くも膜下出血で急逝した夫の〈生命保険金2,500万円〉、“非課税”のはずが…2年後に追徴課税1,000万円で50代専業主婦の妻、呆然「なにかの間違いでは?」【税理士が解説】

くも膜下出血で急逝した夫の〈生命保険金2,500万円〉、“非課税”のはずが…2年後に追徴課税1,000万円で50代専業主婦の妻、呆然「なにかの間違いでは?」【税理士が解説】
(※写真はイメージです/PIXTA)

節税対策として有効な「生命保険金」。しかし、契約内容によってはむしろ多額の税金がかかってしまうケースは少なくありません。本記事では、A子さんの事例とともに生命保険契約時の注意について、税理士法人OGUの小串嘉次信税理士が解説します。

義父「生命保険の受取人になってくれるね?」

A子さんは東京在住、会社員の夫と子供4人とで暮らす50代の主婦である。隣町に住む夫の父親はかなり高齢だが昔大きな事業をしていたようで相当な財産を所有していた。

 

ある日、夫の父親(C氏)がA子さんの自宅に訪れ、夫とA子さんにこう告げた。

 

「私も相当年を取ってきたものだから、B生命保険会社が相続対策にと、2,500万円の生命保険の契約を勧めてきた。私のような年齢でも加入できる生命保険があり、被保険者を息子にするというのだ。

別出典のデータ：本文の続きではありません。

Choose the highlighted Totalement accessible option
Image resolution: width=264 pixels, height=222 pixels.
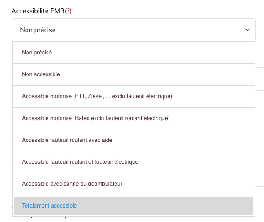134,206
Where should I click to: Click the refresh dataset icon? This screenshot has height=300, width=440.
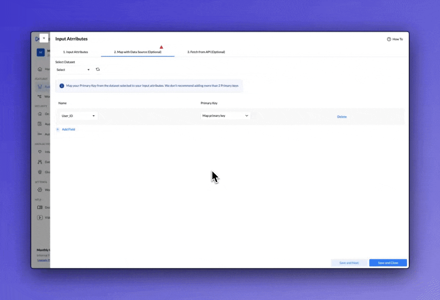coord(98,70)
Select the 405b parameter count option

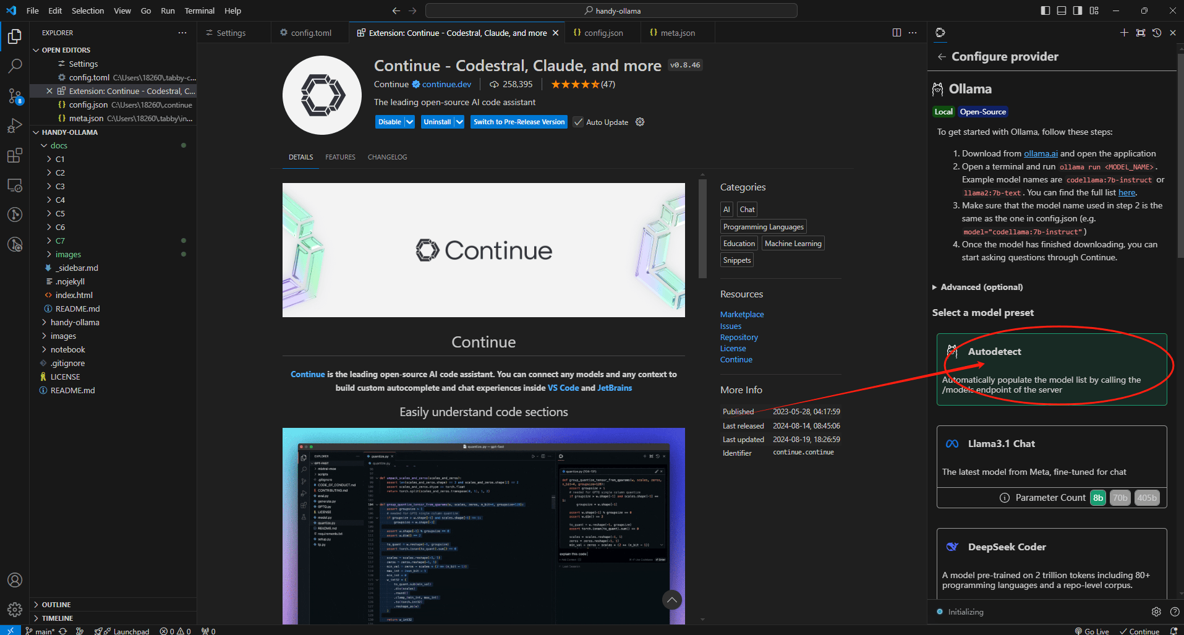pos(1147,498)
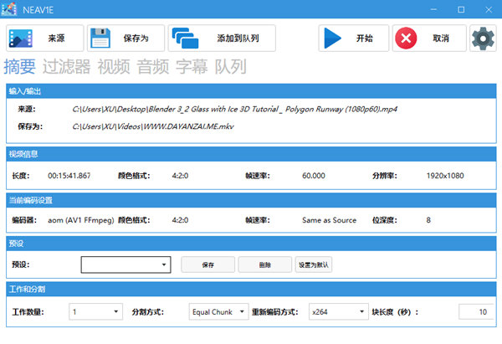The width and height of the screenshot is (502, 344).
Task: Open settings with the gear icon
Action: (483, 39)
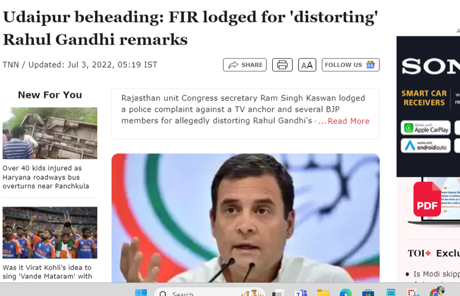Click the Android Auto badge in ad
Screen dimensions: 460x296
(x=426, y=145)
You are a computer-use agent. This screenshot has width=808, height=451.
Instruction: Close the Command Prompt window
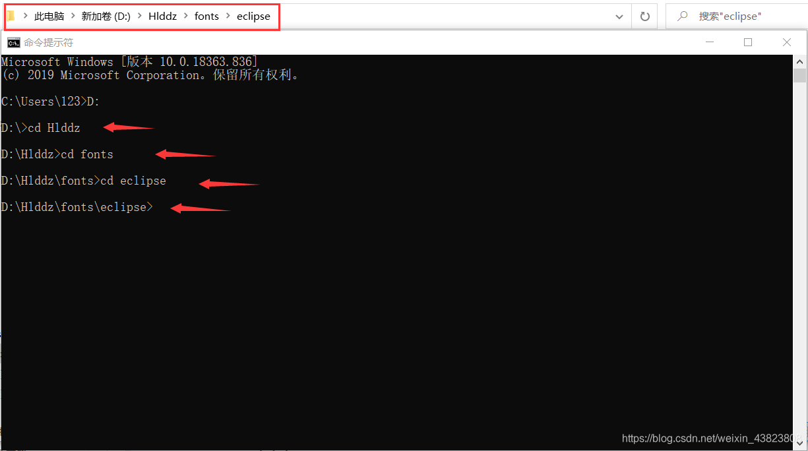pyautogui.click(x=787, y=42)
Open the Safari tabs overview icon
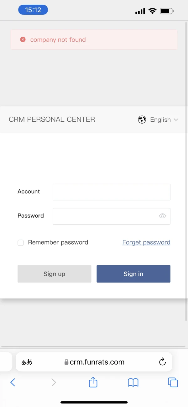 click(x=173, y=382)
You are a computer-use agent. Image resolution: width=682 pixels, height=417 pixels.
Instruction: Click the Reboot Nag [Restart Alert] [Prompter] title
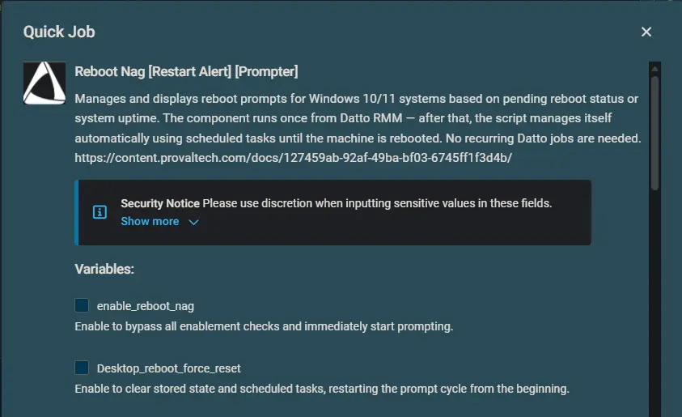[x=186, y=71]
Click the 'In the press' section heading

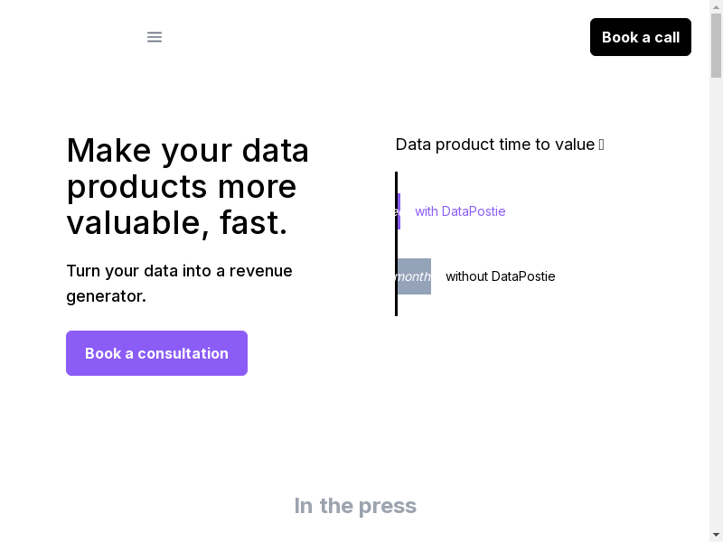point(355,506)
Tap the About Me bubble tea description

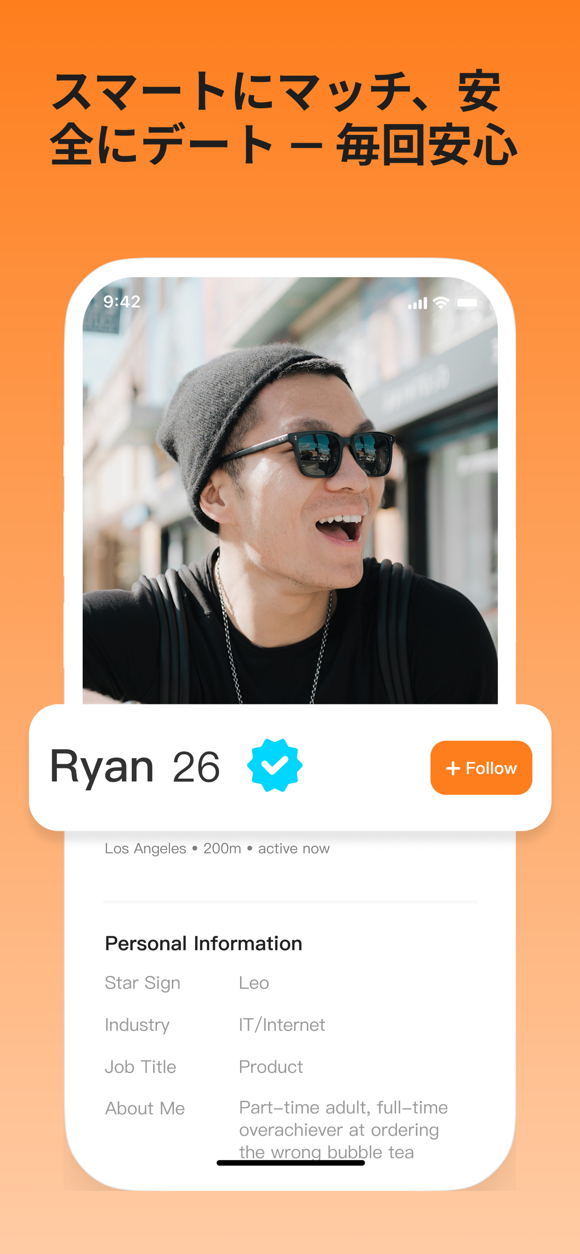coord(343,1129)
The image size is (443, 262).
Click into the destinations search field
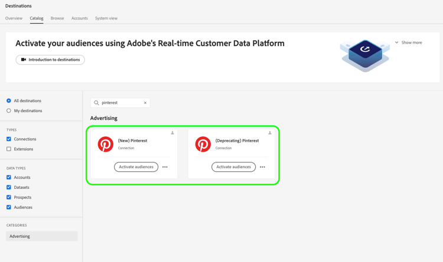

私はこれに加入しようと思う」

 

夫の父親であるC氏がB生命保険会社から提案された内容は以下のとおりである。

 

・被保険者は息子(夫)であるため、C氏が亡くなっても生命保険金はおりない

 

・C氏が亡くなったときには、C氏が払い込んだ保険料の合計額が一種の財産となってC氏の相続財産となる

 

・保険の被保険者が息子であるため、その時点で契約者の名義変更を息子へ簡単に切り替えることが可能→相続手続きが楽になる

 

「つまり、私が亡くなったあと、契約者が息子に切り替わって承継していく保険なのだ。いずれは息子もこの世を去るだろうからそのときにこの保険金がおりるわけだ。保険金は息子の妻であるA子さんに受け取ってもらいたい。

 

もちろん順番としては私があの世に行き、その後ずいぶん経って息子が旅立つだろうから受け取りはかなり先の話になるがね。そんなわけで契約時に受取人をA子さんで記載しようと思っているのだが了解してくれるね」

 

A子さんは断る理由もないので夫の父親の説明どおり、契約者義父、被保険者夫、受取人A子さんという生命保険契約を承諾した。

 

突然の出来事

それから2年ほど経過したころ、A子さんの夫が急性くも膜下出血で突然逝去したのである。夫の父親も高齢ながらまだ存命中に関わらずA子さんの夫のほうが先に旅立ってしまったのだ。

 

A子さんは悲嘆に暮れながらも相続税の申告期限も気になるので相続手続きに着手した。